***** Information supplied

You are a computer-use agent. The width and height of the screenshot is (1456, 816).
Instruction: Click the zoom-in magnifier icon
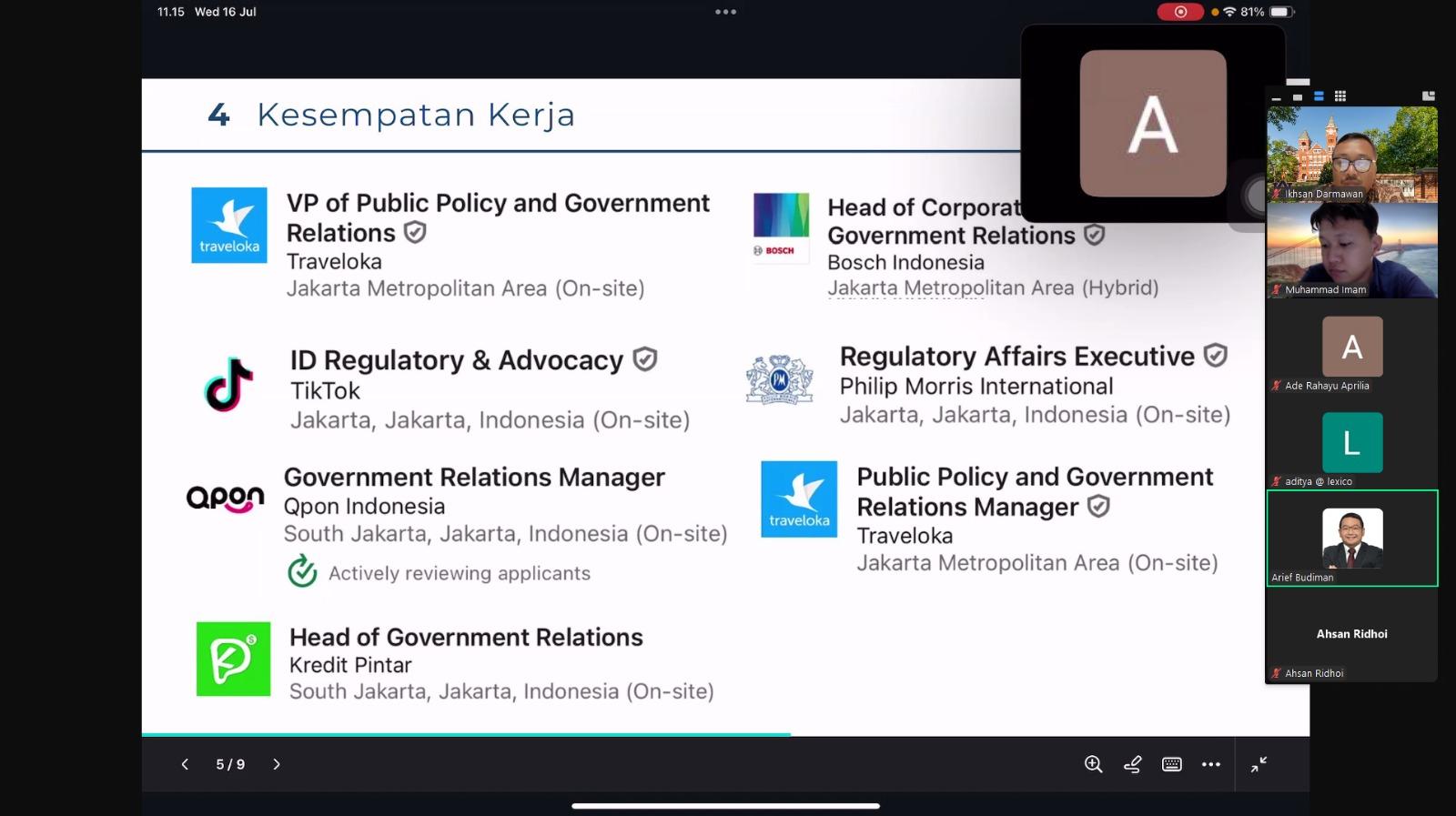point(1093,764)
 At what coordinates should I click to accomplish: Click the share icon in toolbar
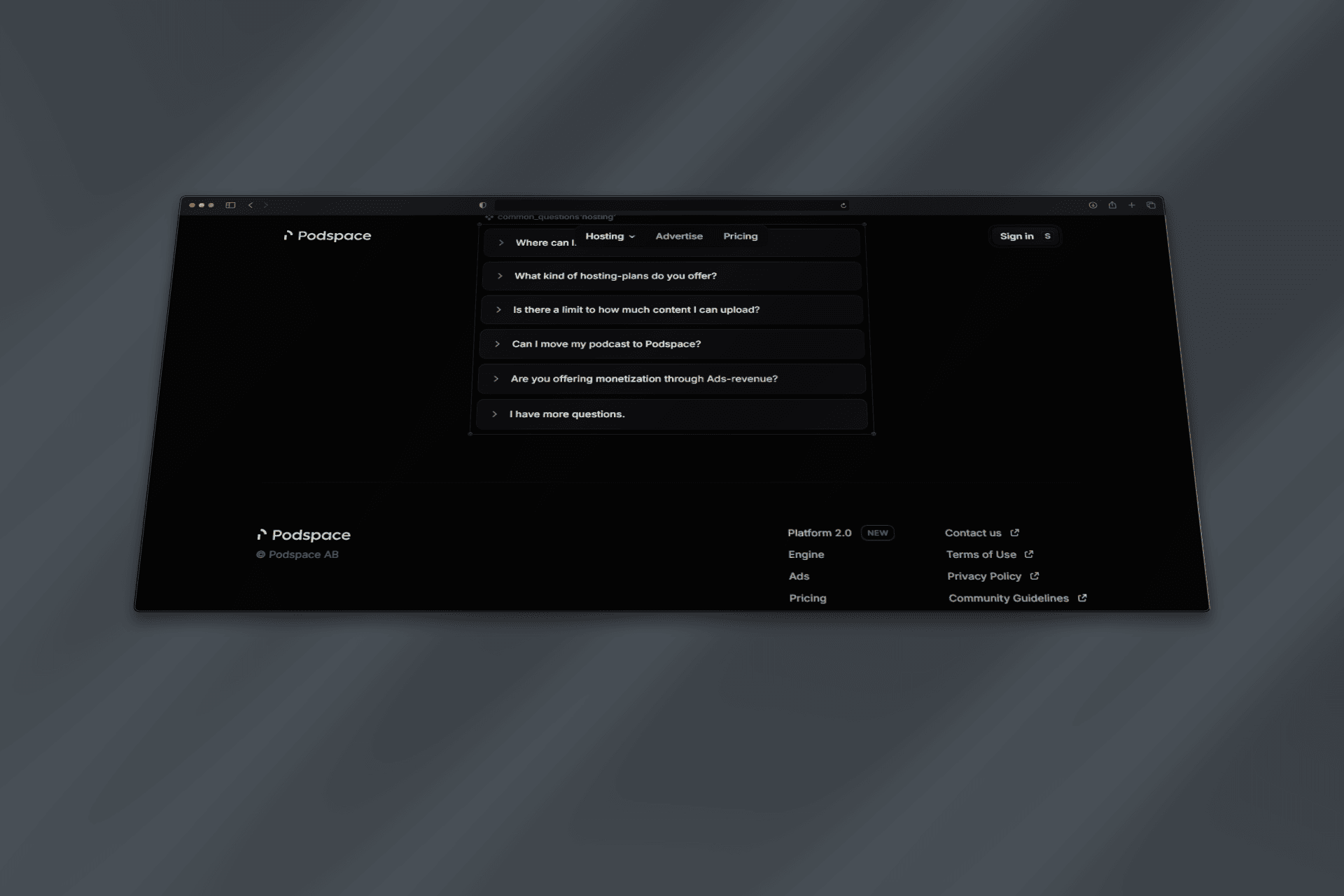1112,205
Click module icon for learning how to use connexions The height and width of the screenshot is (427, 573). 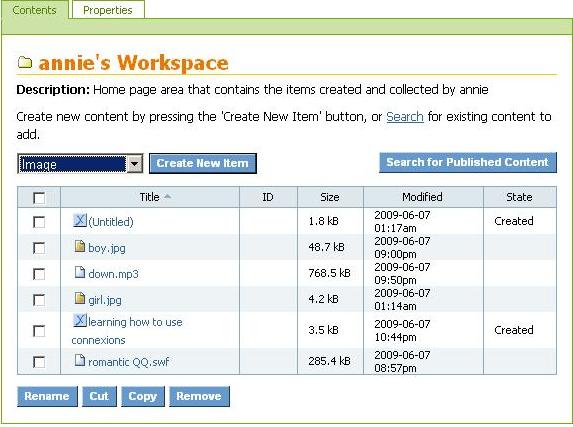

**********

Directions ::
Update the listing above by replacing "icon" with "button" throughout and keeping everything else unchanged. Omit the pictures from your answer.

Result of the task ::
You are a computer-use agent. The width and height of the screenshot is (1456, 816).
Instruction: Click the zoom-in magnifier button
point(1093,764)
 At what coordinates should I click to accomplish: Click the share button in toolbar
1112,205
Click module button for learning how to use connexions The height and width of the screenshot is (427, 573). 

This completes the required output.